- _Извлечённый текст_:
┄┄┄┄┄┄

Белинский писал, что поэзия Пушкина есть поэзия созерцательная, которая признает настоящее положение мира «если не всегда утешительным, то всегда необходимо-разумным». Муза поэта «умеет глубоко страдать от диссонансов и противоречий жизни, но она смотрит на них с каким-то самоотрицанием, ...как бы признавая их роковую неизбежность и не нося в душе своей идеала лучшей действительности и веры в возможность его осуществления». Это свойство пушкинской поэзии особенно ярко проявляется в философской лирике Пушкина.
Здесь вспоминается стихотворение «Если жизнь тебя обманет», которое в этом отношении почти декларативно. Поэт принимает жизнь такой, какая она есть, ничего не отрицая и не пытаясь бунтовать:
Если жизнь тебя обманет,
Не печалься, не сердись!
В день уныния смирись:
День веселья, верь, настанет.

┄┄┄┄┄┄

- _Собранный материал_:
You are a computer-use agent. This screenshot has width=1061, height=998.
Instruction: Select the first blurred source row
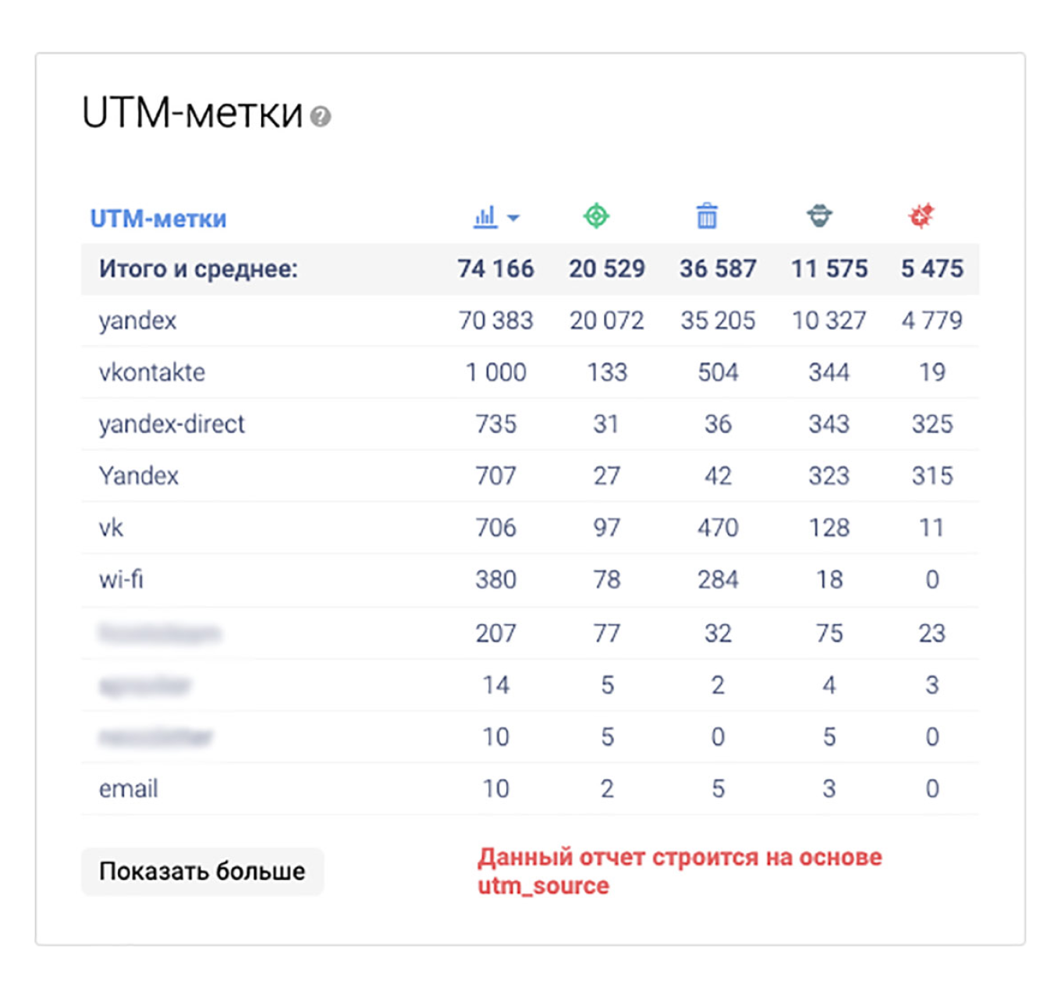[x=159, y=632]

┄┄┄┄┄┄

Ответьте на вопросы по тексту о поэзии Пушкина:
(а) Какой, по словам Белинского, является поэзия Пушкина?
(б) В какой части творчества Пушкина это свойство проявляется особенно ярко?
(в) Что, согласно приведённым стихам, следует сделать в день уныния?

- _Ответ на задание_:
(а) Созерцательной.
(б) В философской лирике.
(в) Смириться.